**EXERCISE OBJECTIVE**
Rewrite the rows starting at the one that contains "Select the 51-100 rank cell" and ending at the one that contains "tap(244, 129)", changing "checkbox" to "switch" and leaving everything else the same.

**GIVEN DATA**
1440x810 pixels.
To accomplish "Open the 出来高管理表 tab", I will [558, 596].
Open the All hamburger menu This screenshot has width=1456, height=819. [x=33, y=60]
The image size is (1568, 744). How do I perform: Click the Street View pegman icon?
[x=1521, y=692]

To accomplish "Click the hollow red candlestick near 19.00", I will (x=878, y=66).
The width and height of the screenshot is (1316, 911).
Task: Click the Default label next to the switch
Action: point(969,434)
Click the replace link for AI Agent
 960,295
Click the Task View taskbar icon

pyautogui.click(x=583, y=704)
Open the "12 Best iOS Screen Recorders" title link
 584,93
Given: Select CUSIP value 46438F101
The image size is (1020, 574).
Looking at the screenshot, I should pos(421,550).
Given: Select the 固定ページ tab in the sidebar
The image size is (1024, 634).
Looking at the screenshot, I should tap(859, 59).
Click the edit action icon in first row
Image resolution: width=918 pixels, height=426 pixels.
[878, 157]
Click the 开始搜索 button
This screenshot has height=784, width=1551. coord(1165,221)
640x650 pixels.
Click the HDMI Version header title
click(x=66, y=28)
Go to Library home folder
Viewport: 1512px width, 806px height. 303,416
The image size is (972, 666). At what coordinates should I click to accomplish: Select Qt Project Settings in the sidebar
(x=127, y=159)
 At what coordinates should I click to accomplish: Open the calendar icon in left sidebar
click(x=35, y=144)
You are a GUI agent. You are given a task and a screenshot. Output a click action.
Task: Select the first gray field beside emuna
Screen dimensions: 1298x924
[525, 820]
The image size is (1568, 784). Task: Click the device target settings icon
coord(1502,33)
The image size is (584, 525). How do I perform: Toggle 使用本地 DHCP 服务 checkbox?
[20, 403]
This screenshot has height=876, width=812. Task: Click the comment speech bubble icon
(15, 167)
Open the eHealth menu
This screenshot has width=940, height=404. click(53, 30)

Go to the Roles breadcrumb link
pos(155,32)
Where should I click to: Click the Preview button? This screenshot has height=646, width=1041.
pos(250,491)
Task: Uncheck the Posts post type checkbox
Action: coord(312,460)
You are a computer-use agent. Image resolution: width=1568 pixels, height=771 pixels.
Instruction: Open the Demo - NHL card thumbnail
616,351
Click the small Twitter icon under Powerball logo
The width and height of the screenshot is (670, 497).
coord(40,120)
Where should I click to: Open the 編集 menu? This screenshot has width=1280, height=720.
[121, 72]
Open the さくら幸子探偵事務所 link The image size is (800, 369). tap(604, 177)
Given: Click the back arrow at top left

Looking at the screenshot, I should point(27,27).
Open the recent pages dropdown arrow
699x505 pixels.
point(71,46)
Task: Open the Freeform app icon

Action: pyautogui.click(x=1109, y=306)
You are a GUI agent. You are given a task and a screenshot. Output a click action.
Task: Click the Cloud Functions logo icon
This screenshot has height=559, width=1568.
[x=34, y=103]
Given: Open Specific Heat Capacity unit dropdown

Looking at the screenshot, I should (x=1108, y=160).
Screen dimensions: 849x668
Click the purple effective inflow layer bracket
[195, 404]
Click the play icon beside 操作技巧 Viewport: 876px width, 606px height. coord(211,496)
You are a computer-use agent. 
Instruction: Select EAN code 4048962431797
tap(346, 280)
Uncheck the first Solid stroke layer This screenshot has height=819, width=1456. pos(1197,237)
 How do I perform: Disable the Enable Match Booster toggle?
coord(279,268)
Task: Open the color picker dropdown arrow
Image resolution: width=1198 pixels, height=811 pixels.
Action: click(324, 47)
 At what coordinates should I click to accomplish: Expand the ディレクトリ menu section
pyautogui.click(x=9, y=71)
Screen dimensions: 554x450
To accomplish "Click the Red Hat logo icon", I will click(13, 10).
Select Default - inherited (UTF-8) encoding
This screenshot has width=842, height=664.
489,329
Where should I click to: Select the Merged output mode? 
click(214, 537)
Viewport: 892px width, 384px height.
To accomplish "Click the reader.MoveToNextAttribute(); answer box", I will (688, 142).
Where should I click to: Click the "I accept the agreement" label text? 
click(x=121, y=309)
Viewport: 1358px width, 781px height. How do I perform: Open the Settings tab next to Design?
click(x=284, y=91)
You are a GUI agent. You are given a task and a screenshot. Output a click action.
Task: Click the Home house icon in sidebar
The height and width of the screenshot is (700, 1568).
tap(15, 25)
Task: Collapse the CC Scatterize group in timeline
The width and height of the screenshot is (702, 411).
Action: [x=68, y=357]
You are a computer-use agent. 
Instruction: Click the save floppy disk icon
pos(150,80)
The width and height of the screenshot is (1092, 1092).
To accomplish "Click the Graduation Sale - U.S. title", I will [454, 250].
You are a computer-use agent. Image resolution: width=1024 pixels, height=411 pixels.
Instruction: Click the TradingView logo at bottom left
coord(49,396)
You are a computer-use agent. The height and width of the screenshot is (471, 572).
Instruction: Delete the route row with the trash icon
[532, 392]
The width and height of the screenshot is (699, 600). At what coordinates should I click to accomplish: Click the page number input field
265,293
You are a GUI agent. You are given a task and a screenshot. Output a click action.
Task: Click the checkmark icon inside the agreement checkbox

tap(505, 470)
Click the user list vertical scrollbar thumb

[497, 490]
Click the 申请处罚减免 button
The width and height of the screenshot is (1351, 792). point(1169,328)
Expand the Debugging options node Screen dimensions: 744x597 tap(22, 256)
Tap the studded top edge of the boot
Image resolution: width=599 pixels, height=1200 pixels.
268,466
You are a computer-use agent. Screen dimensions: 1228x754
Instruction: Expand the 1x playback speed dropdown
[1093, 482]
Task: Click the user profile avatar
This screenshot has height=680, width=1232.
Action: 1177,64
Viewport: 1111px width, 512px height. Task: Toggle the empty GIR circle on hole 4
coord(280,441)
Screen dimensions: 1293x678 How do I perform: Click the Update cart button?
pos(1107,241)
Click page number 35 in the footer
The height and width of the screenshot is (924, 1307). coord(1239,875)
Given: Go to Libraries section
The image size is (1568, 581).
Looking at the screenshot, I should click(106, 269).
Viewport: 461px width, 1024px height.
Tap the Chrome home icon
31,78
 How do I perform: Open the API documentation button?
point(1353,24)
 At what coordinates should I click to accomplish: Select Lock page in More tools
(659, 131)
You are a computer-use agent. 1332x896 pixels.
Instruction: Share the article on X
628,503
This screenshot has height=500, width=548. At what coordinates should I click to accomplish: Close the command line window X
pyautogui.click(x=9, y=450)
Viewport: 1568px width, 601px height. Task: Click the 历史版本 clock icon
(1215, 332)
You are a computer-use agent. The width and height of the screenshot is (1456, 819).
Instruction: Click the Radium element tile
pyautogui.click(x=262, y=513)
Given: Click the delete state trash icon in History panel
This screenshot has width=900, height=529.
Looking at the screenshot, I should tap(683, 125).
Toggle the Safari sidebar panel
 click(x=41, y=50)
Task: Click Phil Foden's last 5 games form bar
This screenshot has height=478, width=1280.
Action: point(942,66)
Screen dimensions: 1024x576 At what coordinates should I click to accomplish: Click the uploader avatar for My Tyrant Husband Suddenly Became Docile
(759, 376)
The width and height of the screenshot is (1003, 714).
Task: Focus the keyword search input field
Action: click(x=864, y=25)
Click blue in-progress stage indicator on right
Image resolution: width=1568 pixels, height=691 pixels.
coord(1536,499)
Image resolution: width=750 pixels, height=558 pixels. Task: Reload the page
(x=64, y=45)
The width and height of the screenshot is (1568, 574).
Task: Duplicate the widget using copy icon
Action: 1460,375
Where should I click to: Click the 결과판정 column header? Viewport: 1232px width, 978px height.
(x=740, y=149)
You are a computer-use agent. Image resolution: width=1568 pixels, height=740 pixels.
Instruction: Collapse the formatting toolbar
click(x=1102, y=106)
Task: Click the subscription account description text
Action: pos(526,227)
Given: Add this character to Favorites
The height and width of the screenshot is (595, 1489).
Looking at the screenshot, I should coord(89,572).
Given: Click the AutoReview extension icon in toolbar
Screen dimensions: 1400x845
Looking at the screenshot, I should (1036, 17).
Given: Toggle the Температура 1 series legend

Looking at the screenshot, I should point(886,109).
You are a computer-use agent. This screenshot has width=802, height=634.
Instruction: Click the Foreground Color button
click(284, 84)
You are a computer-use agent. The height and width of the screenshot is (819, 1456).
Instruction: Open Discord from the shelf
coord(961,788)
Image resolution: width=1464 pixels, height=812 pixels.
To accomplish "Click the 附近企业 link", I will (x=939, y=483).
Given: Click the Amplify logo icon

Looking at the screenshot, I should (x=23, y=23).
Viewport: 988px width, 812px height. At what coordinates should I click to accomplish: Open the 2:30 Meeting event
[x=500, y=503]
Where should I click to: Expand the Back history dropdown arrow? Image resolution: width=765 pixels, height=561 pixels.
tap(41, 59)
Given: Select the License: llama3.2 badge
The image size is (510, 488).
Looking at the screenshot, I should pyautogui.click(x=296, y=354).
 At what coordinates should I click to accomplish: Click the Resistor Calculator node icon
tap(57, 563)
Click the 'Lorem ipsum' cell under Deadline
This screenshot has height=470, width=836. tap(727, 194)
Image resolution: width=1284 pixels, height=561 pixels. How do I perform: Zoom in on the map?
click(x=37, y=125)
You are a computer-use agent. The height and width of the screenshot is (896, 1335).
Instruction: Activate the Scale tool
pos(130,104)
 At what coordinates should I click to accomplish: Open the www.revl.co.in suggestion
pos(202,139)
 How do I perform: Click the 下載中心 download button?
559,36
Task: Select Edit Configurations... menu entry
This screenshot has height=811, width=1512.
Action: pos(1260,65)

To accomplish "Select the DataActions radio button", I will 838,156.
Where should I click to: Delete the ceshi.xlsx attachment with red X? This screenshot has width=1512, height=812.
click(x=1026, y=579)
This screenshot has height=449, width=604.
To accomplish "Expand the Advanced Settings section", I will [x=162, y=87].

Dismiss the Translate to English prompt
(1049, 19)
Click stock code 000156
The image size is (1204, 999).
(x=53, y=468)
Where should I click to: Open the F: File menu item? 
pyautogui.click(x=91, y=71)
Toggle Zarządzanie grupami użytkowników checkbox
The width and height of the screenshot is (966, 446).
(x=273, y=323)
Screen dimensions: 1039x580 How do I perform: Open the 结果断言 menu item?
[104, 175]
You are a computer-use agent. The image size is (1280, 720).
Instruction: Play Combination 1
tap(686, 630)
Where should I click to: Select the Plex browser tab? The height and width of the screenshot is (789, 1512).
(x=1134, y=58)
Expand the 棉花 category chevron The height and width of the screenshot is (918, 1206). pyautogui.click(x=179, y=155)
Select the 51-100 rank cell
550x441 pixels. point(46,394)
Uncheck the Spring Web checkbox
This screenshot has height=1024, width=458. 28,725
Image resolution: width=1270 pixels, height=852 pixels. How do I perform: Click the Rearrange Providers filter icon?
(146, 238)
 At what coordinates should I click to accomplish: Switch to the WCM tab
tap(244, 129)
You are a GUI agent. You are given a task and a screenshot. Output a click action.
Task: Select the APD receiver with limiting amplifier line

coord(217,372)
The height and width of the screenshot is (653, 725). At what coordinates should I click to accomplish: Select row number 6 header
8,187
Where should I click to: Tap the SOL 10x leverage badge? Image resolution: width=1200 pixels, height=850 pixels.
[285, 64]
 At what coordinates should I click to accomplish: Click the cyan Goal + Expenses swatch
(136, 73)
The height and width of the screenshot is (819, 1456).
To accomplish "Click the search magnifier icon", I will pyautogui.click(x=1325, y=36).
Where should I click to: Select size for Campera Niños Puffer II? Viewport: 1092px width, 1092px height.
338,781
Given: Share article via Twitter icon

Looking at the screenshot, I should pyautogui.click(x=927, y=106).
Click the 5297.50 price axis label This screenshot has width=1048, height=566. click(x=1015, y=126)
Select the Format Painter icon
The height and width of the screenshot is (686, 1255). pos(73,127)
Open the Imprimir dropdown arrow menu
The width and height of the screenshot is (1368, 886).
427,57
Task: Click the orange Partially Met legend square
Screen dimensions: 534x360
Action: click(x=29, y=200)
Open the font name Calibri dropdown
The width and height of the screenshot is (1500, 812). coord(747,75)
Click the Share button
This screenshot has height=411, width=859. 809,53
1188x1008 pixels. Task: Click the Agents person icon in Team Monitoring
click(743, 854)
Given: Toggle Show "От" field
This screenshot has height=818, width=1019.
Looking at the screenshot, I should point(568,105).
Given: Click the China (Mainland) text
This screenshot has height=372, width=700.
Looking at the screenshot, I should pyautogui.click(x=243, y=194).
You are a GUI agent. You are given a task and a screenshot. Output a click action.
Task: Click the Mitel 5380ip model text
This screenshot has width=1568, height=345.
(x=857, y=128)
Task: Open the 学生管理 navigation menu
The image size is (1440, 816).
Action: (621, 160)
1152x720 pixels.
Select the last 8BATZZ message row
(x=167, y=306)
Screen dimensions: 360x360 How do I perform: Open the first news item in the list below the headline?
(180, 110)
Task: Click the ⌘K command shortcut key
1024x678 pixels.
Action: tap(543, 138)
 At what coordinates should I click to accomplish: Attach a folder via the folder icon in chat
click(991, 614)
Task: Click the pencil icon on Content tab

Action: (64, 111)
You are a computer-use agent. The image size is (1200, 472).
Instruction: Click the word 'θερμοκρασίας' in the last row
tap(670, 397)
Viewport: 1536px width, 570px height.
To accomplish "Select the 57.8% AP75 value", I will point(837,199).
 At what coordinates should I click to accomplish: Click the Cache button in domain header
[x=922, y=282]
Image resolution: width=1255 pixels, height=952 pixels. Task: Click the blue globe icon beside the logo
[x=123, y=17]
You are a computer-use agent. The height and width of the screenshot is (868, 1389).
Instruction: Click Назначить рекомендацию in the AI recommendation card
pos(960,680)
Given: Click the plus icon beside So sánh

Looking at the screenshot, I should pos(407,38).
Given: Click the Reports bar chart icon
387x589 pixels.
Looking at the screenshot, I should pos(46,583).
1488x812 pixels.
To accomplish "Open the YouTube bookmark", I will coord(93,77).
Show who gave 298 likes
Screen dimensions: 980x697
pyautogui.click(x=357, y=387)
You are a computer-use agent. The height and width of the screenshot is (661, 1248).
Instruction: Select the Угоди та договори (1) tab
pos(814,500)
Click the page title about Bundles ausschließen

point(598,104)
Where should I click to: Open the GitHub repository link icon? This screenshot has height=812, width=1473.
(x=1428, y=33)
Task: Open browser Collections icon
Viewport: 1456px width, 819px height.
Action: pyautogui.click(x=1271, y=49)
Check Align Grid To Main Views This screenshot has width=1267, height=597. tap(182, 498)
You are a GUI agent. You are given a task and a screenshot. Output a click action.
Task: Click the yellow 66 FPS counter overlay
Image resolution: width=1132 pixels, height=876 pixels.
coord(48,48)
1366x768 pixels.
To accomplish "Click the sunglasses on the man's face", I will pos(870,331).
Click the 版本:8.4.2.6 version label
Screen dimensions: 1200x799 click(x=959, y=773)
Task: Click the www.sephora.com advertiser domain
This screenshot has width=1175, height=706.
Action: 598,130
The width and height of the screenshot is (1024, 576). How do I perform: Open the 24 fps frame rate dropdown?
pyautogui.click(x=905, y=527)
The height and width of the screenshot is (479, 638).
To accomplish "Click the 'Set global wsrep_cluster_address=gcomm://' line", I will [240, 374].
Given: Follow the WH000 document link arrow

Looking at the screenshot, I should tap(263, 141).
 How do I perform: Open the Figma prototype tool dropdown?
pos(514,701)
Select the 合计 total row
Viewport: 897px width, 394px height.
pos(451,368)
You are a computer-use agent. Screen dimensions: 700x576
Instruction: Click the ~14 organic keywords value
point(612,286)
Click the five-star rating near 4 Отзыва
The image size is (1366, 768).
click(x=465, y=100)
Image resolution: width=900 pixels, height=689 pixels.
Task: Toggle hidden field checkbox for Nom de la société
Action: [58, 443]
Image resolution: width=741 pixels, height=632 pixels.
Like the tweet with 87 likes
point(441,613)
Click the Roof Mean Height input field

**ANSWER TO THIS PROBLEM**
Select the 51-100 rank cell
550x441 pixels. point(46,394)
Uncheck the Spring Web switch
This screenshot has height=1024, width=458. 28,725
Image resolution: width=1270 pixels, height=852 pixels. How do I perform: Click the Rearrange Providers filter icon?
(146, 238)
 At what coordinates should I click to accomplish: Switch to the WCM tab
tap(244, 129)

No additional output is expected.